Profesor Patrick McNamara, yang telah menerbitkan penelitian tentang sabun anti-mikroba, menyambut baik putusan FDA. Menurut dia, penelitian menunjukkan tidak ada manfaat tambahan dari bahan kimia anti-mikroba dalam sabun.
================================================================
Tambahan dari dr. Arifianto ‘Apin’, Sp.A. (dikutip dari http://arifianto.blogspot.co.id/2016/08/antibiotik-boleh-distop-sebelum-habis.html)
“Anak saya demam sudah 3 hari, disertai batuk-pilek. Lalu saya bawa berobat dan diberi antibiotik. Setelah 2 hari diminum, saya baca-baca lagi bahwa selesma (batuk-pilek) tidak butuh antibiotik. Boleh saya stop antibiotiknya?”
Ini prinsipnya:
– Antibiotik adalah untuk infeksi BAKTERI, bukan infeksi VIRUS. Maka seperti pernah saya sampaikan sebelumnya, selalu tanyakan ke dokter, apa diagnosisnya, dan apakah penyebabnya infeksi virus atau bakteri?

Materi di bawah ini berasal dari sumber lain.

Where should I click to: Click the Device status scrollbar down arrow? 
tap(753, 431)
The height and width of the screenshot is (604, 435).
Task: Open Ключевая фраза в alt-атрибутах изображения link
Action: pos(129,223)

– Jika penyebabnya adalah infeksi bakteri, tentu antibiotik yang diberikan harus dihabiskan sesuai waktu yang dianjurkan. Mengapa? Dikhawatirkan jika AB dihentikan sebelum waktunya, maka bakteri-bakteri jahat penyebab penyakit sesungguhnya belum dihabisi semuanya,meskipun gejalanya sudah hilang (merasa sudah sembuh). Dikhawatirkan sebagian bakteri penyebab penyakit yang tersisa ini, akan memperkuat dirinya, bermutasi secara genetik dan menghasilkan keturunan-keturunan yang lebih kuat (kebal) dan tidak mempan dengan antibiotik sebelumnya. Jika di kemudian hari orang ini sakit dan membutuhkan antibiotik tersebut, maka penyakitnya sukar disembuhkan karena penyebabnya sulit diatasi.
Ini yang namanya resistensi antibiotik. Salah satu penyakit yang sering dijumpai dengan kasus ini adalah tuberkulosis (TB) paru yang kebal AB. Seharusnya obat anti TB diminum selama 6 bulan, tapi baru 2 bulan sudah merasa enakan, obat malah dihentikan dan berisiko menciptakan kuman kebal AB (multi drug resistant TB).
-Tapi jika ternyata penyebabnya adalah infeksi virus, maka AB dapat dihentikan.kapanpun. Tidak perlu khawatir terjadi resistensi, karena tidak ada bakteri jahat yang bisa dibuat resisten (kebal). Malah bisa membunuhi bakteri-bakteri baik di tubuh dan menyebabkan efek tidak diinginkan yang pernah dijelaskan di tulisan-tulisan sebelumnya.
Beberapa infeksi bakteri yang terjadi pada anak di kasus rawat jalan (bukan rawat inap): infeksi saluran kemih (ISK), pneumonia bakteri, strep throat, impetigo, disentri basiler dan amuba, dan demam tifoid. Selainnya kebanyakan adalah penyakit-penyakit akibat infeksi virus yang tidak butuh antibiotik.